Si giocò in Pennsylvania perché all’epoca era solito disputare incontri NBA in luoghi diversi dai palazzetti di proprietà delle franchigie con lo scopo di attirare nuovo pubblico e aumentare l’interesse attorno al basket NBA ancora non riconosciuto come una delle maggiori leghe sportive professionistiche.


Nella palestra di Hershey si affrontarono per un incontro di regular-season NBA i Philadelphia Warriors, che si sarebbero trasferiti l’anno successivo in California per diventare poi nel 1971 gli attuali Golden State Warriors, e i New York Knicks.


Si tratta di una serata leggendaria per il centro di Philadelphia, ma anche un po’ strana in quanto il record è frutto di una serie di coincidenze particolari.


Con le ultime 5 gare da disputare, New York è ultima nella Eastern Division con un record decisamente negativo. Phil Jordon, il centro titolare è indisponibile per l’incontro. Ufficialmente per un attacco di influenza ma si sospettava, e fu confermato anni dopo, che in realtà era in hangover dalla sera precedente. La marcatura su Chamberlain, un gigante di due metri e sedici, toccò a Darrall Imhoff e Cleveland Buckner, due difensori poco degni di nota.


Nei primi tre quarti la prestazione di Chamberlain è devastante: segna 23, 18 e 28 punti.


Durante l’ultimo quarto i compagni di squadra intuiscono l’impresa e fanno passare ogni azione offensiva dalle mani di Wilt. I giocatori di New York sovrastati dal punto di vista fisico e tattico iniziano a commettere falli per tenere la palla lontano dal centro di Phil e rallentare il più possibile il gioco, ma con l’unico risultato di mandare Chamberlain in lunetta.


Wilt era famoso per non essere un gran tiratore di liberi. Quella stagione però, così come quella sera, sotto indicazione del coach Frank McGuire tirò con una nuova tecnica, facendo partire il pallone dal basso (quasi tra le ginocchia) verso l’alto. La strategia funzionò. In totale dalla linea dei tiri liberi segnò ben 28 punti.

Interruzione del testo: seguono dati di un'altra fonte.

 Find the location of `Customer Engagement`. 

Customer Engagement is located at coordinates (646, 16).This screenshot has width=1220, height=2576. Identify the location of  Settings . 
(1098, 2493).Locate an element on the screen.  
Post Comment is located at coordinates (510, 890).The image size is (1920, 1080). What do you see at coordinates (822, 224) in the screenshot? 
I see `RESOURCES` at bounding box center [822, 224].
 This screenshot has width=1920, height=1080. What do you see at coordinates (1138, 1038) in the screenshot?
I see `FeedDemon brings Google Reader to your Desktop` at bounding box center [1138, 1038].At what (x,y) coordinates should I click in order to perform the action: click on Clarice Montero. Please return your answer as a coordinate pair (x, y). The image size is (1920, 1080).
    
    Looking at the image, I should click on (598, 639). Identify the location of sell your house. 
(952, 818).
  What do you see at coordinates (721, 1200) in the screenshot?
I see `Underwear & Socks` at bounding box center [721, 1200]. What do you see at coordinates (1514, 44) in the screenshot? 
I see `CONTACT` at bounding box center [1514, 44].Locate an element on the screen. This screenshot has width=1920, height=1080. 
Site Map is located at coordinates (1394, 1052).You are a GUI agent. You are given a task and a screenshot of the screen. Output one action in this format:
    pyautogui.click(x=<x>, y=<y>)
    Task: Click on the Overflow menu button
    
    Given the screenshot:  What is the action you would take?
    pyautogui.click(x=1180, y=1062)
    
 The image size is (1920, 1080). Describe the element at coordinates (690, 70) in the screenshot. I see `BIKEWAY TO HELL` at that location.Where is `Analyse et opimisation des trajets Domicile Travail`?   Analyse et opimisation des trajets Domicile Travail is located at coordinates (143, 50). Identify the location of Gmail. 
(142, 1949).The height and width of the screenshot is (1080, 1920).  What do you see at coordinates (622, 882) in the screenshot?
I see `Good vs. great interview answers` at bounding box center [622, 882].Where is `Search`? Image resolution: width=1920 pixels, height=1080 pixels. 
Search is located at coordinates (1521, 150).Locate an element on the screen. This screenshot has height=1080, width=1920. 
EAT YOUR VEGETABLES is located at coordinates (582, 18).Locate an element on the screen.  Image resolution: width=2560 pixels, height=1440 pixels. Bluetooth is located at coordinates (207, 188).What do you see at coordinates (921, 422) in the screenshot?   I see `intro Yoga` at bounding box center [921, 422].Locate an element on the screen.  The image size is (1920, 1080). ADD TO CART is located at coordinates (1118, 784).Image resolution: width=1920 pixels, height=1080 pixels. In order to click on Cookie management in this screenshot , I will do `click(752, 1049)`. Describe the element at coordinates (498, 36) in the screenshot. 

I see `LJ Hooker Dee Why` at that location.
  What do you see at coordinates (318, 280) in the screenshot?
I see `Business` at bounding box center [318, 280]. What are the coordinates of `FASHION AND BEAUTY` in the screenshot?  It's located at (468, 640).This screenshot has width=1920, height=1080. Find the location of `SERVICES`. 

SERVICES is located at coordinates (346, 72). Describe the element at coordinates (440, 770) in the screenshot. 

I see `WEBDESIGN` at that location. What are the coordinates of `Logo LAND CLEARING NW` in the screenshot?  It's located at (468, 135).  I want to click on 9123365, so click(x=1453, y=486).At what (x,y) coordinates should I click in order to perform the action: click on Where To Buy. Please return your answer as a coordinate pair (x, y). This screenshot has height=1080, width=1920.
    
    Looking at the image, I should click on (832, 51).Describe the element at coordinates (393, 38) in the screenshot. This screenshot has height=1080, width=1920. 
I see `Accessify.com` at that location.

Si sentiva il pubblico del palazzetto intonare il coro:” Datela a Wilt, Datela a Wilt”.


Gli stessi giocatori di Philadelphia iniziarono a commettere falli sui giocatori avversari per fermare il cronometro e facilitare le azioni offensive.


Nell’ultimo quarto i compagni di squadra giocavano ormai solo per lui. L’obiettivo era il record. I 31 punti del quarto finale, sommati ai 69 dei tre precedenti, consacrarono Chamberlain nella storia del basket NBA. La partita finì con un surreale 169 a 147.


A fine partita venne scattata una delle foto più famose della storia sportiva. Wilt Chamberlain ritratto con in mano un foglio bianco che mostra il numero 100 scritto a pennarello. Nella foto ha un’espressione strana, quasi come se non fosse contento della prestazione (quasi forzata dai compagni).


Un altro fatto curioso è che di questa partita straordinaria, oltre alla foto, esiste solamente la radiocronaca dell’ultimo quarto e il racconto dei circa 5500 spettatori presenti, il che rende l’impresa ancora più unica.


L’unico ad arrivare vicino agli inarrivabili 100 punti è stato Kobe Bryant nel 2006 con i suoi 81 punticontro i Toronto Raptors. I 100 punti di Chamberlain sono ormai impareggiabili per gli standard moderni di gioco, senza contare che Wilt giocava in un’epoca dove ancora non esisteva il tiro da tre punti, adottato nel 1979 proprio per limitare lo strapotere dei centri come lui.